My boss and I kissed

Anonymous
Anonymous wrote:Sorry
To be a nurse in a foreign country you need a native level grasp of the language
You can get into nursing school, maybe they will allow you to write your exams in English. But classes will not be in English, neither will the text books


Of course. I only mentioned nursing school because that's a reason dating him wouldn't be practical. Then someone mentioned they have nursing school their. It makes more sense for me to apply and attend school in the states.
Anonymous
Anonymous wrote:Sorry
To be a nurse in a foreign country you need a native level grasp of the language
You can get into nursing school, maybe they will allow you to write your exams in English. But classes will not be in English, neither will the text books


Please, people emigrate to foreign countries all the time and get master degrees in non-English speaking countries. Not to mention Scandinavians speak English better than any other people in the world, have programs in English and the kids are Americans.
Anonymous
Anonymous wrote:
Anonymous wrote:Sorry
To be a nurse in a foreign country you need a native level grasp of the language
You can get into nursing school, maybe they will allow you to write your exams in English. But classes will not be in English, neither will the text books


Please, people emigrate to foreign countries all the time and get master degrees in non-English speaking countries. Not to mention Scandinavians speak English better than any other people in the world, have programs in English and the kids are Americans.

Yes, I used to live in one
You do need to speak the language to live there, you do need to speak the language to get a professional job
Competition for jobs is real. There are not many large metropolitan areas. Mostly scattered small to mid size towns. To be employed as a nurse you have to speak the language. Being bilingual helps.
Anonymous
Anonymous wrote:
Anonymous wrote:
Anonymous wrote:
Anonymous wrote:I don’t understand the wall you’re putting up — as if it’s an absolute no-go. You have 6 months left working for him. I just don’t see why any of this is a deal-breaker. But, okay.


I'm sorry if I've been vague, just trying not to put myself. I know I lot of people read DCUM. It's also because. I'm confused. I know what the right and wise thing to do is, and I'm doing that. But then there's days like today and yesterday where we talk for a whole hour and I second guess myself.

I guess the wall is there to protect myself. I've had my share of heartbreak as I'm sure most women my age have, and I'm just not willing to do it again, especially when the odds are not favorably.

Getting way ahead of myself, but long distance relationships don't work, particularly if those involved are living in different countries. I couldn't ask him to stay. I realistically can't uproot my life long-term. My parents are here and getting older, I don't want to miss out on time with them. My sisters are also here with their families, I want to be apart of my nieces and nephews growing up.
And none of that factors in his children. Although they are young and wouldn't know anything was up right away.

My whole plan with this job was to regroup, take the classes I need and possibly go to nursing school. Nursing school seems like it will be on hold at least another semester, but even still. Dropping everything for a romance?

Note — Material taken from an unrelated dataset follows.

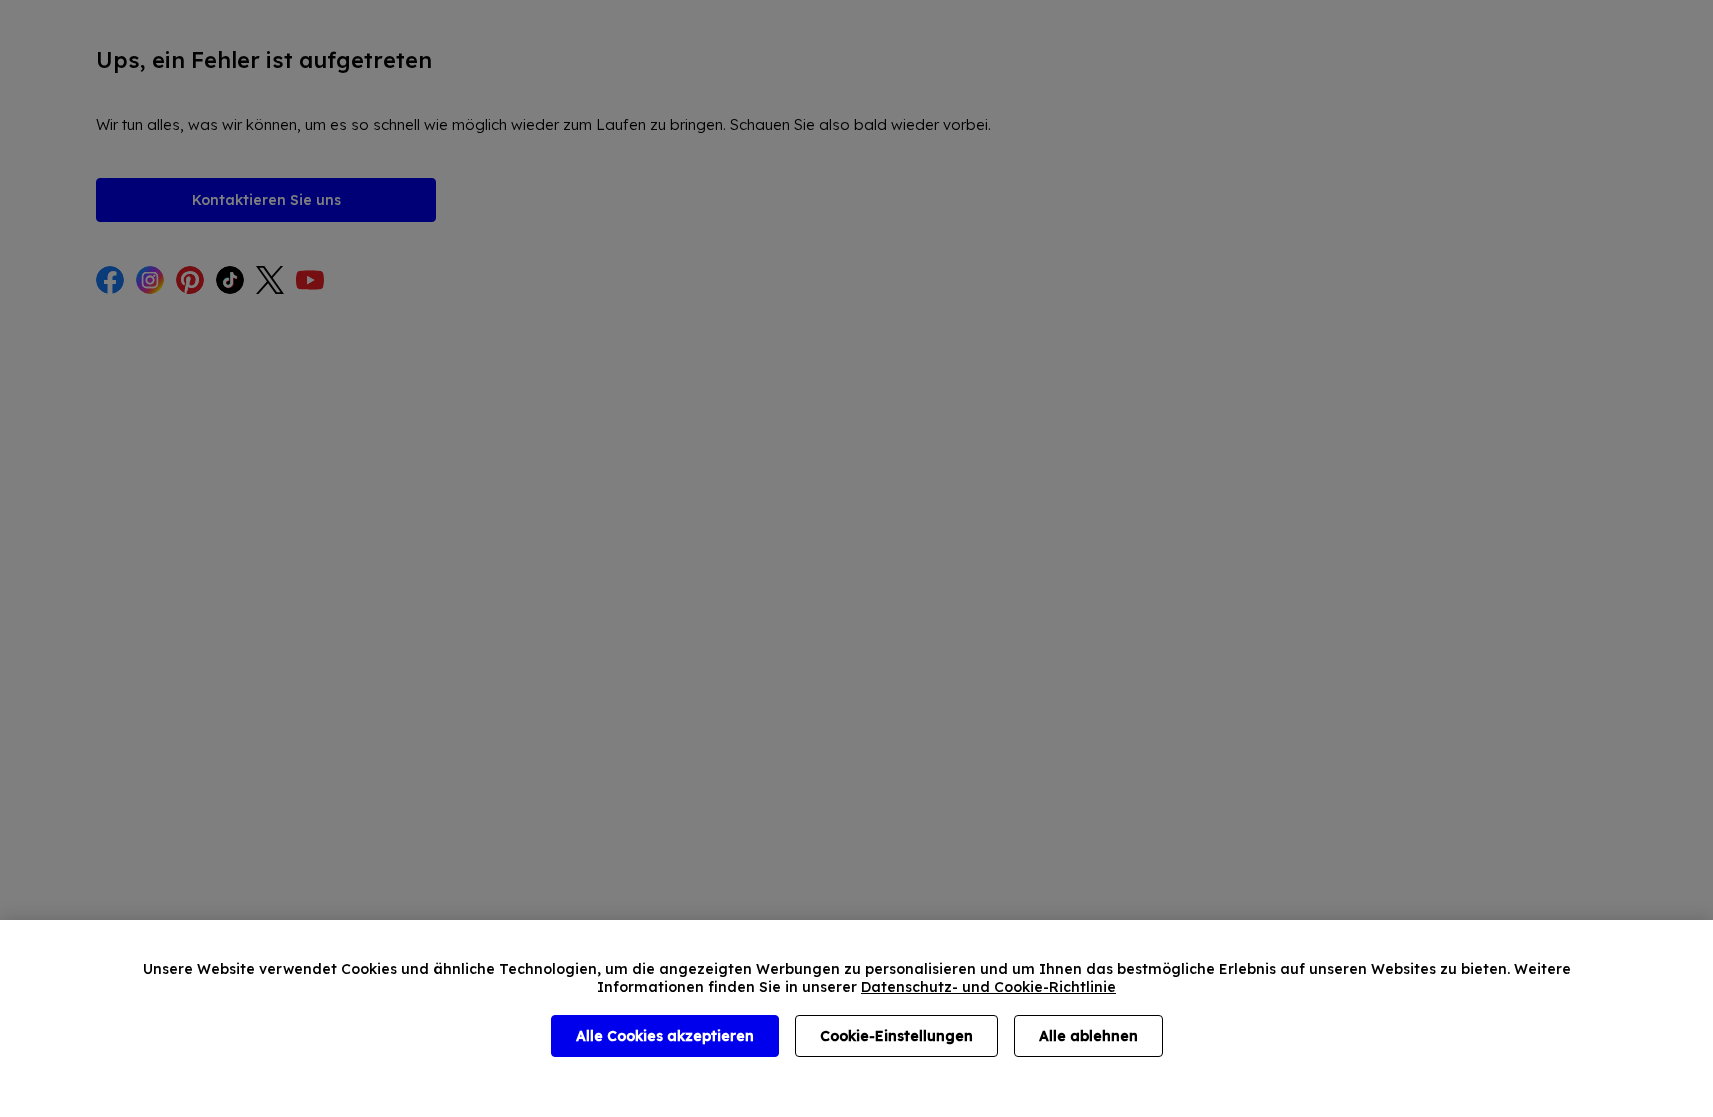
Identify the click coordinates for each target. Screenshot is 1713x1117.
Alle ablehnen (1088, 1036)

What would I say to him anyway? . I think there could be something here? Try it out for the next 6 months?
Change my mind about the kiss and resign so we could date instead?



You talk for hours? Is this before you leave for the day or is he contacting you at home? What are you talking about?

Family is important. I'll give you that. But would your parents and sisters want you to put your life on hold for them? Your parents have each other. Your sisters have families of their own. Your nieces and nephews will grow up and have lives of their own. What about you? I'm not saying it has to be this guy, but you can't live your life for other people.



Sometimes it's before I leave for the day. Sometimes it's when I accompany them on a day trip. For the most part he doesn't contact me at home, except if it's related to the children and wasn't communicated before. It's rare. He's only sent a text once that was non kid related and that was in reference to some pop song we couldn't think of the name of earlier. Primarily we talk about the kids. Recently we talk about politics mainly in the US sometimes about his home country. Sometimes we chat about shows and music. We were both watching Stranger Things. Sometimes he talks about work or asks me about school and my dog.

I know. I have to live my life for me. I love my family, but I promise they aren't holding me back.


It sounds to me like he's emotionally transferred you into the wife role. This is likely subconscious. He most likely not fully grieved his wife. What this means for you is a high chance of heartbreak. I would not try to date him. I also would suggest a new job. If you stay set firm boundaries: only talk about the kids, stay more than 15 minutes after he comes home that should be enough to communicate about the children. Do not text outside of work unless relavent the job is you're sick and can't come in. Good luck to you.
Anonymous
Wait the six moneths then go for it. You didn't regret it and from what it seems like, neither did he.
Anonymous
Anonymous wrote:This sounds like the plot to half the Hallmark Christmas movies.


LOL. I was thinking of the musical The Sound of Music. It turned out well for them!